À propos du financement des équipements, pouvez-vous nous en dire plus sur les moulins électriques et leur potentiel au Bénin ?
Inès E. Auparavant, les moulins à gasoil étaient utilisés dans les zones sur lesquelles nous travaillons. Ces moulins sont généralement loin du village et très polluants. Nous avons pu déployer des moulins électriques dans les villages à la place des moulins à gasoil en faisant des études sur le terrain, en identifiant des fournisseurs, en achetant le matériel et en formant la population.
Les avantages sont indéniables : les femmes n’ont plus à parcourir des kilomètres pour moudre les céréales ou maïs puisqu’elles ont un moulin à disposition qui en plus n’émet aucune émission de CO2.
De même, grâce à ces moulins qui nécessitent une maintenance très faible par rapport à ceux au gasoil, nous avons économisé jusqu’à 35 % des coûts de maintenance. Enfin, les utilisateurs de ces moulins peuvent eux aussi augmenter leurs revenus en bénéficiant de l’appareil (comme un meunier par exemple).
Grâce à Oikocredit, nous projetons de déployer au moins 16 moulins électriques prochainement.
Le mot de la fin : avez-vous des souhaits et des attentes pour le développement d'initiatives futures ?
Inès E. : Nous souhaitons que la collaboration avec Oikocredit soit pérenne pour continuer d’améliorer le système économique, sanitaire, social et éducatif de ces localités-là.
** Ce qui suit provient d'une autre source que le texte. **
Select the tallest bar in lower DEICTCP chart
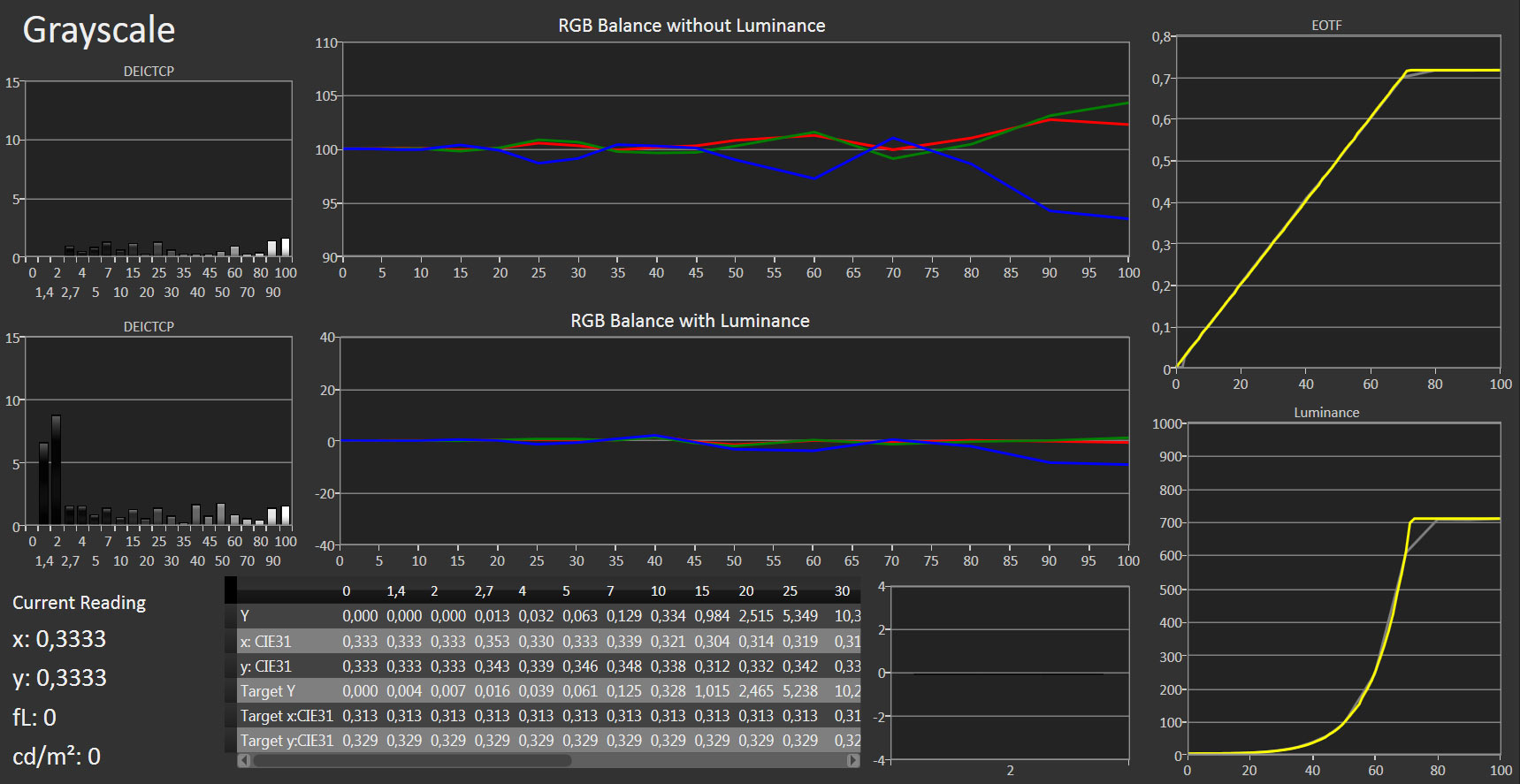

Vincenzia W. : Notre souhait est de rendre l’accès à l'électricité dans des localités supplémentaires dès 2024. La machine ne s’arrête jamais à Weziza !
Émile T. : En souhait, je pense à une régulation des prix du Khw pour que les coûts soient mieux supportés par les agriculteurs dont les revenus sont irréguliers. Un projet de forage électrique pour l’agriculture pourrait également être pertinent au Bénin.